1. Ya no te da pena babear en clases.
  2. Has probado el UHU.
  3. Escuchas el himno nacional 2 veces y no te levantas.
  4. Cambiaste tu vocabulario drásticamente: (Ej.:”tarea” por “entrega”,”bola “por “esfera”,”gente” por “usuarios”,”hola” por “y ahora qué?”).
  5. No entendes como la gente puede gastar menos de $100 en una librería.
  6. Odias que tus papás te digan “Anda a dormir!” o “Si igualmente no vas a terminar… mejor acuéstate ” o hasta la simple pegunta “¿Te falta mucho?” puede llegar a irritarte.
  7. Estás harto de la gente que te dice “yo iba a ser arquitecto pero no me gusta dibujar”.

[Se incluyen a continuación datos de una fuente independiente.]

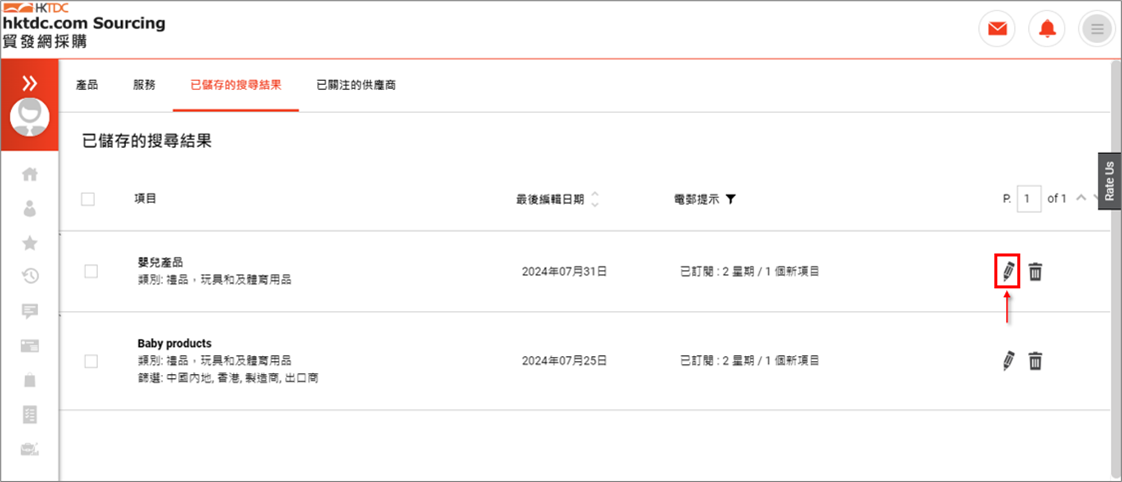The height and width of the screenshot is (482, 1122).
Task: Edit the Baby products saved search
Action: pos(1008,361)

  8. Tus amigos que estudian otra cosa no tienen el mismo concepto de TAREA que tú, siempre dicen “Bueno. la haces antes de entrar a clase” o “pídesela a alguien” o peor todavía… “y bueno, no la hagas…”
  9. Dormiste más de 20 horas seguidas en un fin de semana.
  10. Puedes discutir con autoridad el contenido de la cafeína en distintas bebidas y su respectiva eficacia.